If you have been to a modern hospital ICU, you would be familiar with the stench of pain. Hope and prayers hang thick in the air. Most of all, the sight of people waiting outside, eyes piercing through the glass windows waiting for news about their loved ones.
Now imagine an ICU where a family member can sit beside the patient, hold the patient’s hand in prayer and is part of the intensive care environment. This is the comfort that ICU at home brings to patients. “Critical care treatment is difficult for the family of the patients. ICU at home allows them to take care of the loved ones in a controlled environment,” says Dr Gaurav Thukral, senior vice president and business unit director, Healthcare at Home.
A distraught family of Mohali-based Sangeeta Singh found ICU at home to be a blessing. Sangeeta, 25, met with an accident while riding to work and sustained head injury and multiple fractures to her face. During the three months of hospital stay, she acquired hospital infections. “It was very disheartening to watch Sangeeta suffer. Usually, for critical patients, a feeding tube is inserted through the nose. In Sangeeta’s case they had to insert the tube through her throat as her full face had fractures,” says Harmeet Singh, Sangeeta’s father. Sangeeta’s condition and her escalating hospital bills were troubling her father. That was when her doctor suggested she be shifted to an ICU at home. The doctor explained to Sangeeta’s parents that her care would not be compromised by her being at home. “I could see the happiness in her eyes when Sangeeta was shifted home,” says Harmeet. It took six months for her wounds to heal. At present she has not recovered from the neurological damage but she can walk to the dining table and eat with her family. “The clinical outcome for such patients is much better as there is a great amount of a sense of well-being psychologically because the patients are in their own houses with their own family members,” says Sudhaker Jadhav, regional head, Nightingales Home Health Services.
“There is a definite need for this kind of service in India,” says Sudhaker. “In India there are only 70,000 ICU beds whereas over five million patients require ICU care,” he says. “Patients who are bedridden and require long-term care, patients who are difficult to get off the ventilator or are on and off the ventilator, like neuro ICU patients, benefit from ICU at home,” says Gaurav.

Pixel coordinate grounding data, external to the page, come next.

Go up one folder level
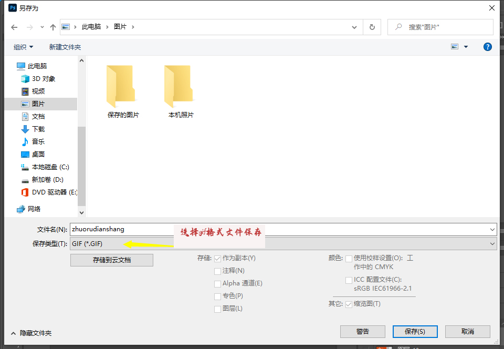The height and width of the screenshot is (349, 504). point(53,27)
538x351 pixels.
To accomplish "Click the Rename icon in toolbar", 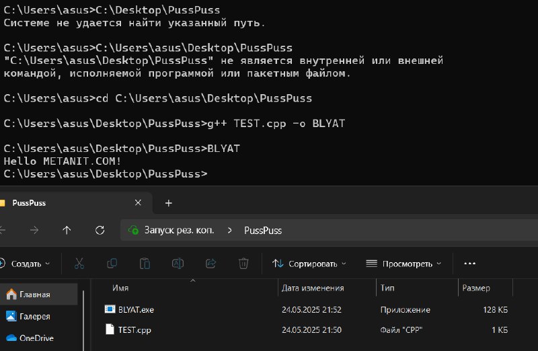I will tap(178, 264).
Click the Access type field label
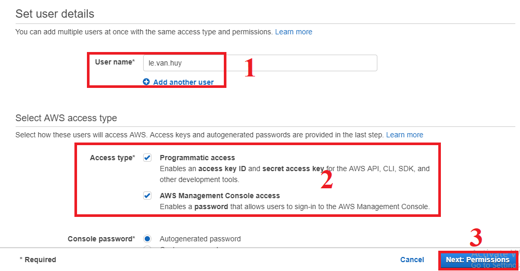Image resolution: width=520 pixels, height=271 pixels. [x=112, y=158]
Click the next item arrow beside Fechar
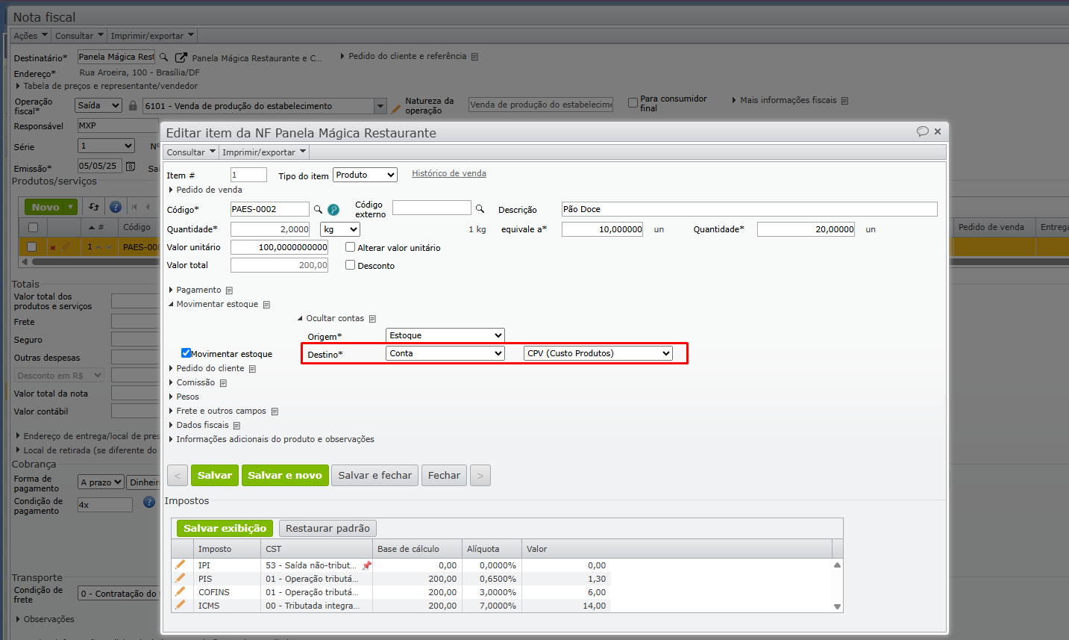 480,476
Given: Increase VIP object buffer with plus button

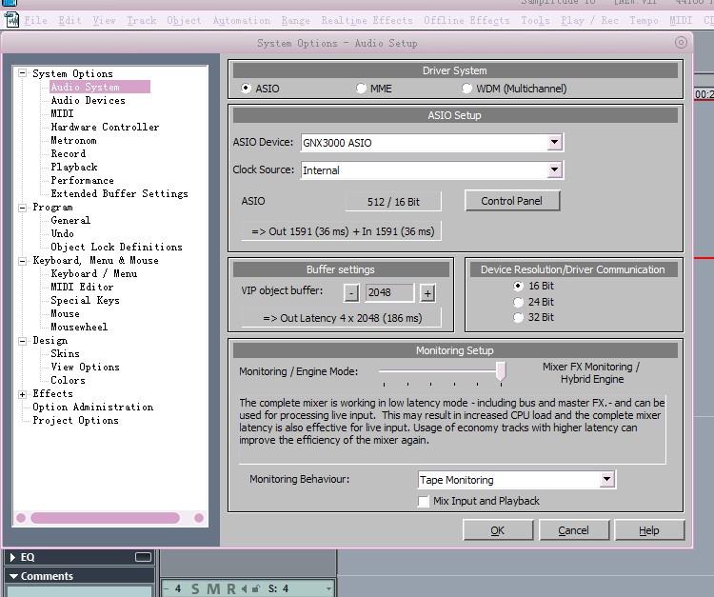Looking at the screenshot, I should (427, 293).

Delhi-based Amar Kumar’s family vouches for the benefits of ICU at home. “My husband suffered a massive heart attack at home. By the time he was taken to the hospital, he had already suffered brain damage but the doctors revived his heart,” says Hema, Kumar’s wife. “Doctors gave up hope but I said he will not be dead to me till his heart was beating. However, the hospital expenses were high and I could not afford the treatment.” Home ICU worked out to be relatively cheaper, so Hema brought her husband home.
“For two and a half years now the patient has been in the ICU at home. In this time he has had little clinical improvement but has not had any life-threatening infection or bedsores that are more likely for a patient like this,” says Gaurav. “In a metro city, per day ICU expense would vary between 060,000 to 01 lakh whereas home ICU expenses are in the range of 010,000 to 020,000 a day.”
Different ICU at home service providers offer different packages. “ICU bed, special mattresses, oxygen cylinder, syringe pumps, suction machines, IV stand, etc, are the equipment used in a hospital ICU and can be set up at home,” says Dr Vinay P., an intensivist in Bengaluru. “The cost of the package depends on the requirement of the patient. Packages include equipment, nursing care, hygiene assistant, intensivist visit, physiotherapist visit, nutritionist, etc. Some packages may include regular laboratory test and other diagnostic test also.”
Some people think that setting up an ICU at home requires a lot of space. “In a place like Mumbai even a 1BHK flat is good enough to have a home ICU setup,” says Gaurav. “It’s a myth that you need a big space which should be secluded to run a home ICU. We have set up a home ICU in the hall of a 1BHK flat as you require only space for a bed and a three feet radius around it. The only limitation is that you can’t have pets or children going into that area.”
Documentation and data transmission through digital connection has made ICU at home very efficient. All the care givers working with Healthcare at Home are trained to use tablet devices to input assessment forms as they would do at a hospital. All this data can be electronically transferred to the hospital or an intensivist, who can monitor the patient from a distant location also.
Besides this, most home ICU providers have robust emergency protocols. As soon as the care giver (nurse or doctor) at home senses an incident, they follow the protocol and are equipped with inventory bags like a crash cart in the hospital. Besides this, an ambulance facility and hospital are earmarked so that the patient can be taken there in case of emergency.
ICU at home is definitely a boon for patients as well as the overcrowded hospitals but the flip side is that only a handful of providers offer this service, mostly in and around the metros. Says Vinay, “Although ICU at home is required all over India especially in rural areas, it is very unfortunate that this facility is available only in small pockets around metro cities. The need of the hour is for more providers to bring ICU facilities closer to patients.”